State and County Veterans Affairs Offices

State and county Veterans Affairs offices can also help you obtain your DD Form 214. These offices contain the files of veterans who were stationed in their vicinity. Requesting a copy from the place where you were discharged would be ideal.

National Archives and Records Administration (NARA)

The National Archives and Records Administration is in charge of the preservation and documentation of government and historical records. Their website contains vital information to help you process your request. You may also seek help from Military Verification to confirm a veteran’s military service. They have the resources to locate official military personnel files.

How to Check on the Status of Your Request

If you’re requesting a copy of your DD Form 214, both official government websites allow you to track your request status. However, you should have your request number on hand. You can contact the appropriate office for assistance by sending the request via fax or mail.


Obtaining a copy of DD Form 214 is relatively easy if you have all the required information. Considering how vital this document is, you should always have copies.

Need to confirm whether someone is currently serving on active duty? Feel free to contact Military Verification for further assistance!
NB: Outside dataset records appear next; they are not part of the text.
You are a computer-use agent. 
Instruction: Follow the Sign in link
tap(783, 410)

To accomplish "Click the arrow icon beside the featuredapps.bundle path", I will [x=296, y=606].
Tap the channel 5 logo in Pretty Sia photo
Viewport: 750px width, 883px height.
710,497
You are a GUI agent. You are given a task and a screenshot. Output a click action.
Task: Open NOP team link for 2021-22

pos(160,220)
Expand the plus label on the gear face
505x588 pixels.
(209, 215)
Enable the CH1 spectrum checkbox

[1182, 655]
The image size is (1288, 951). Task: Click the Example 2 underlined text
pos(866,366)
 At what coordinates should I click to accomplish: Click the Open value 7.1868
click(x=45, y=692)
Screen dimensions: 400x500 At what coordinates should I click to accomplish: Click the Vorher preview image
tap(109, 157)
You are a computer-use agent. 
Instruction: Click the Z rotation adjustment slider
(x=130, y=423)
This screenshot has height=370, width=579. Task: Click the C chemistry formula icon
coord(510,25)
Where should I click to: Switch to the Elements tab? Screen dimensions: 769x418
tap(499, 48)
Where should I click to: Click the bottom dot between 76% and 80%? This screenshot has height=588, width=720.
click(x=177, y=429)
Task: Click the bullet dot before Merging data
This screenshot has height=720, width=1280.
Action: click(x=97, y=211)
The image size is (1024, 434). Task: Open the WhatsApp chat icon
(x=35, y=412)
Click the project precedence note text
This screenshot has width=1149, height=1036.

What is the meaning of DD214?

DD 214 means Department of Defense 214—this form is proof of one’s military service. This is given to a service member upon discharge or retirement from service.

What are the separation codes for DD214?

These are the separation codes:

  • 1 – Honorable or Under Honorable conditions
  • 2 – General Under Honorable conditions
  • 3 – Other Than Honorable (OTH)
  • 4 – Bad Conduct (BCD)
  • 5 – Dishonorable (DD)
  • 6 – Entry Level (ELS) or Non-characterized

Do you always get a DD-214?

It depends. All information you share must be correct to get a copy.

Can I still access the file if I’m not a veteran or next of kin?

Yes. However, you will only obtain limited information about the veteran. Only authorized representatives can request a copy.